◆ WHAT IS REQUIRED
From the records below, transcribe only the lines running from the one with "Viewport: 1307px width, 924px" through the one with "Instruction: Collapse the Tag 1 section". Keep both of those end lines.

DATA SUPPLIED below:

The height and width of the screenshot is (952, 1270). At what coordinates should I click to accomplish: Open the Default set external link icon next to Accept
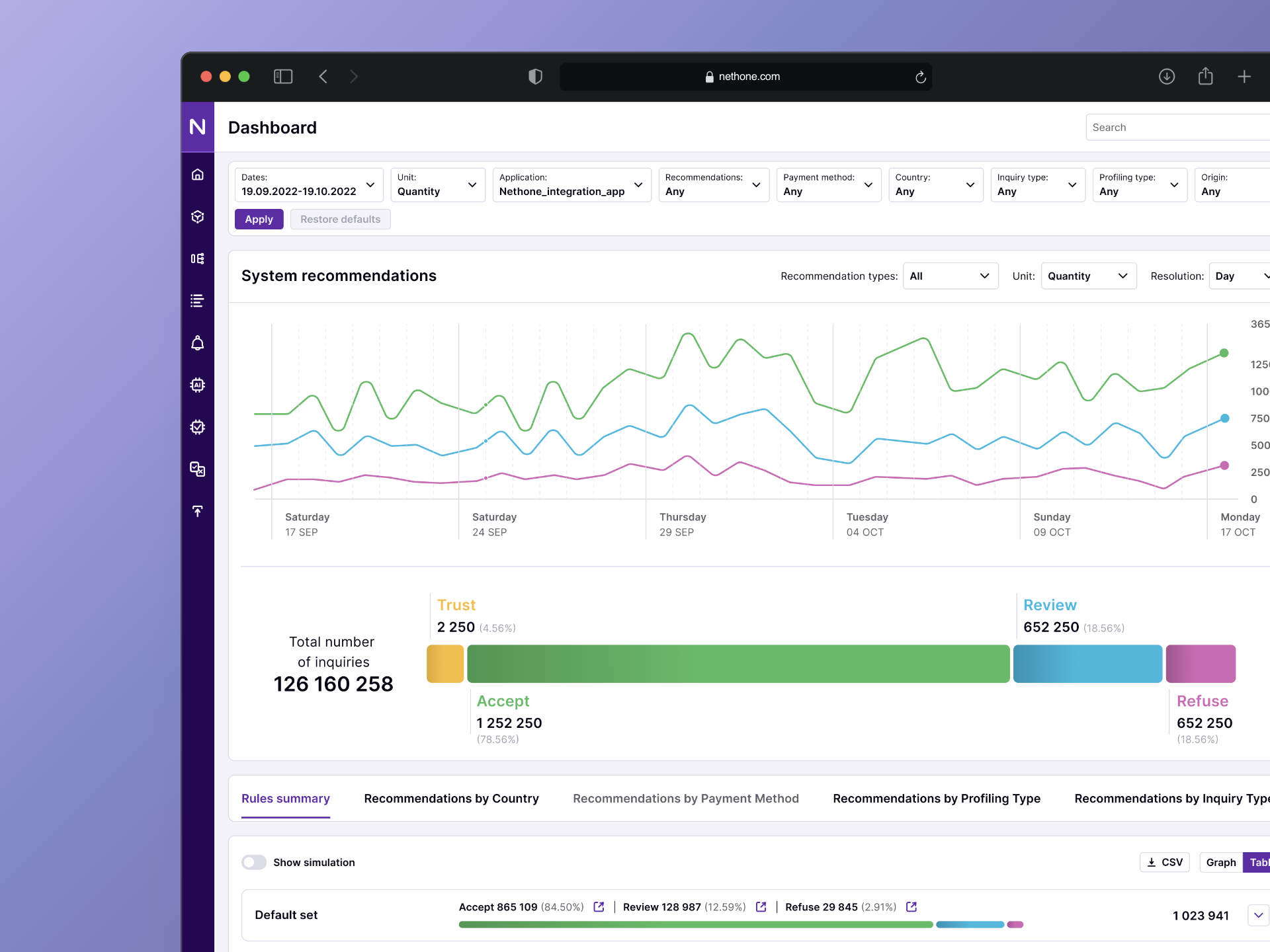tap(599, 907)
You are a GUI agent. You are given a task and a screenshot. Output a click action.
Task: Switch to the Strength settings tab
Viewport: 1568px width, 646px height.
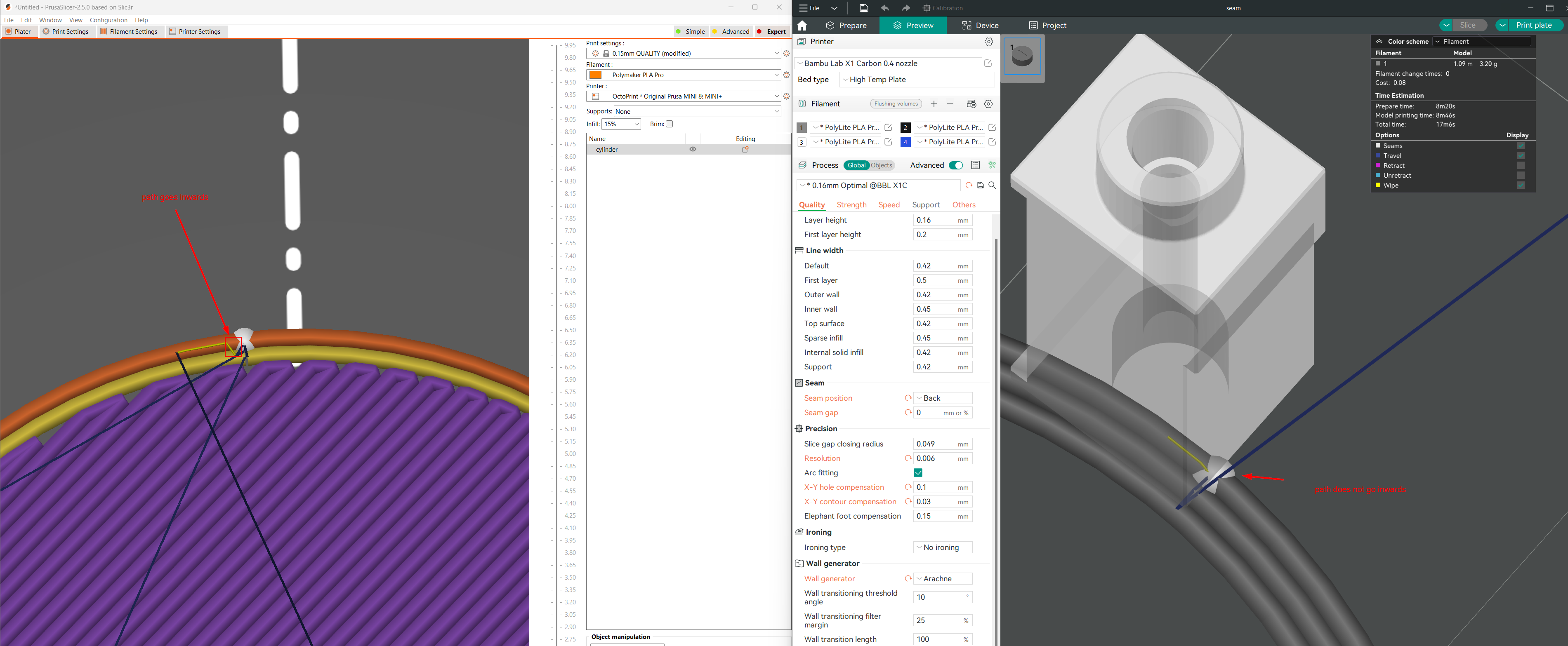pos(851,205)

End of DATA SUPPLIED.
DATA SUPPLIED below:

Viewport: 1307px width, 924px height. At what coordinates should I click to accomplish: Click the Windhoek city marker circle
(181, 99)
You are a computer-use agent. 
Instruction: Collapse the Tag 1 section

End of DATA SUPPLIED.
DATA SUPPLIED below:

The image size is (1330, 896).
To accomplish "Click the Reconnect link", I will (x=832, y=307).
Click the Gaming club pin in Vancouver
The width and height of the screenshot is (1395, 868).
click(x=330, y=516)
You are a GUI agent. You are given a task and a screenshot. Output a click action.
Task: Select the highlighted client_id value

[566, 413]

End of DATA SUPPLIED.

◆ EXERCISE RESPONSE
Viewport: 1307px width, 924px height. At what coordinates should I click to accomplish: Click the Windhoek city marker circle
(181, 99)
You are a computer-use agent. 
Instruction: Collapse the Tag 1 section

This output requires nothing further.